Attention! Miss Crankypants has been given the wrong life! When she awoke this morning, there it was–a completely unrecognizable writer’s life had taken over her body. Why is this a problem? She thought you’d never ask.
See, when she retired last evening, she’d just sat through a two-hour class on breastfeeding. OK–you in the back row–enough with the snickering. Miss CP’s daughter is a few weeks shy of giving birth and needed the support. Never mind that every husband in the room looked as if they’d rather be hit multiple times with an iron skillet than talk about, uh, breasts. The instructor kept holding up a fake b****t which was so far off the real thing that Miss Cranky couldn’t stop giggling. Please.
It didn’t even sag!
But back to the Great Writer’s Life Switcheroo. While slumbering, she dreamed a dream. In it, she was standing with Oprah, an adoring crowd at her feet. The crowd was filled with editors from the Big 6, movie producers and yes, a few readers. All wanting a piece of the action. Showering her with money. Clipping out copies of the NYT bestseller list with Miss CP’s book at number one. For the past 47 years!
You can’t blame her–every serious writer spends more time daydreaming about hitting the big time than actual writing.

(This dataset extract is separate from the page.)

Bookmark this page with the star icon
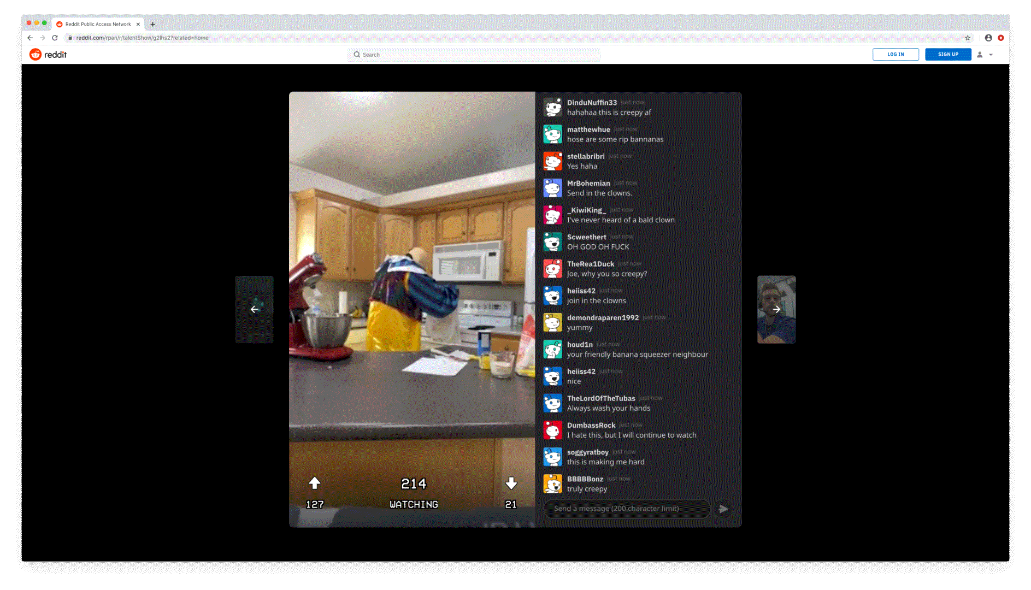 pos(968,38)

Why? Because writing well is at least as hard as breastfeeding! As Miss CP found out last night, many male writers of the world will never learn the proper way to massage an engorged bosom, avoid gassy foods or freeze expressed milk. No. They’d rather get on their knees and beg you to pummel them with the frying pan.

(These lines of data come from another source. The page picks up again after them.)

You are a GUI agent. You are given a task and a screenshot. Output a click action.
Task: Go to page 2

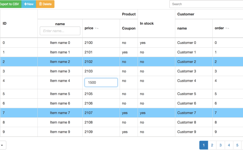point(212,145)
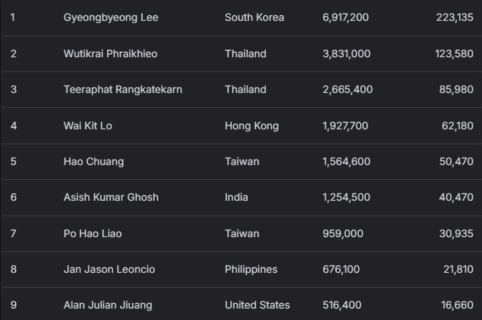Select player Hao Chuang
Image resolution: width=482 pixels, height=320 pixels.
(94, 162)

Meanwhile, Miss Cranky greets the day by discovering that there are bodysnatchers out there! Someone has stolen her Bestselling Writer with Lots of Awards body and replaced it with a run-of-the-mill ignoble MIDLIST WRITER body. Totally unknown. Doomed to slave over thousand page manuscripts about dwarves with Welsh-sounding unpronounceable names, forever stranded in the backwaters of the literary world.
Miss Crankypants is issuing a Purple Alert: If you see her Famous Author self walking around someplace, demand that it be returned to its writeful owner. Either that or clock it good with an iron skillet.